When an officer moves him out of the way, the underground man becomes a non-being, an object in the path, which is confirmed when he later confronts the officer and the latter doesn't recall what happened. In the eyes of his friends, he is also nobody. They changed the time of the farewell party for one of them but doesn't tell the underground man. And later when the underground man looks for them in a brothel, they have retired with the prostitutes and again he realizes he is a nonentity. Even when he tries to be a hero to the prostitute Liza, he ends up mistreating her and invalidating his own existence.

St. Petersburg (Photo: Graham from London, UK)

The underground man believes he is miserable because he is intelligent and well-read.  He can appreciate beauty, but his reason and knowledge show how unprofitable it is to cling onto such outdated ideals, ideals contrary to logic and maximum utility. He despises utilitarianism but after understanding it, can't get rid of it. Like after being infested by the plague, he will have suffer it until death.

Fyodor Dostoyevsky

During the second half of the nineteenth century, most of Europe was worshiping reason and science and so Dostoyevsky seemed like a madman calling out from the wilderness. But today we have seen how reason and science can fail us and we can appreciate Dostoyevsky's warning though it would be as foolish to abandon reason and science and return to pre-modern society. We have moved beyond either/or and in the post-modern world we must grapple with the dialogue between romanticism and utilitarianism, between truth and beauty, between faith and reason, between the individual and the community. Pluralism but not total relativism.
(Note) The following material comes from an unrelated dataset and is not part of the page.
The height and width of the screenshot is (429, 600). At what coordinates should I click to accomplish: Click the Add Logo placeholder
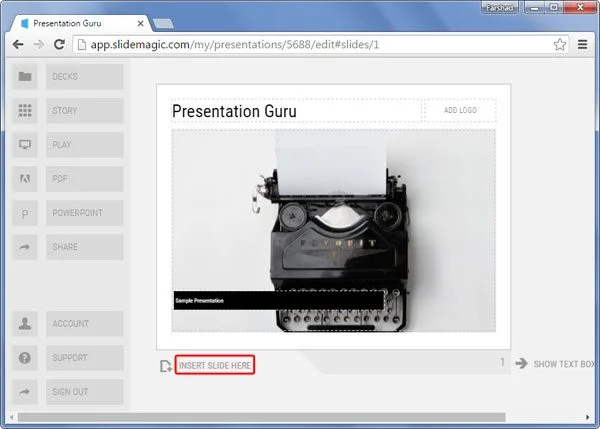click(x=460, y=110)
Samuel Beckett’s Molloy, Malone Dies, The Unnamable

In his trilogy, Molloy, Malone Dies, The Unnamable, Samuel Beckett explores the frailty of existence.

In the first novel, the unreliable narrator recounts his decline but through the monologue, the reader learns not so much his past as declining state of mind. From his phrases and sentences, we realize how far he has departed from reality and how little we can trust his words. And even Molloy couldn't trust his recollection of events and his perception of world. In the second part of the first novel, the narrator Moran, a private detective searching for Molloy, follows a similar decline into delusion and his world becomes as unreal as Molloy's. As if they are the same person.

In Malone Dies, an old man confined to an asylum recounts his story and that of a boy named Sapo. But here, as in Molloy, the unreliable narrator conveys not so much the events as his delusion and decline. And we see Malone's death on the last page of the novel through the paragraphs and sentences distorting into fragments to reflect the narrator's last thoughts.

Samuel Beckett

“Lemuel is in charge, he raises his hatchet on which the blood will never dry, but not to hit anyone, he will not hit anyone, he will not hit anyone any more, he will not touch anyone any more, either with it or with it or with it or with or
or with it or with his hammer or with his stick or with his fist or in thought in dream I mean never he will never
or with his pencil or with his stick or
or light light I mean
never there he will never
never anything
there
any more ” from Samuel Beckett's Malone Dies.

Beckett's Birthplace: Foxrock, Ireland (Photo by Sarah777)

In The Unnamable, the narrator asks " What am I to do, what shall I do, what should I do, in my situation, how proceed?" As if only a nameless person, perhaps a nonexistent person, can seek to act and to live. The narrator claims to have created Molloy, Malone and other characters in Samuel Beckett's novels, and like them, he also struggles to communicate reality and follows the same path toward non-existence.

Beckett's trilogy is a postmodern fiction, not a meta-fiction but a story where the plot collapses and character and, even more so, style dominates. Through the narrators' babbling and occasional insight, through the fragmented thoughts and distorted sentences, we learn about their psyche, isolated and delusional. And we realize Beckett is describing postmodern men and women.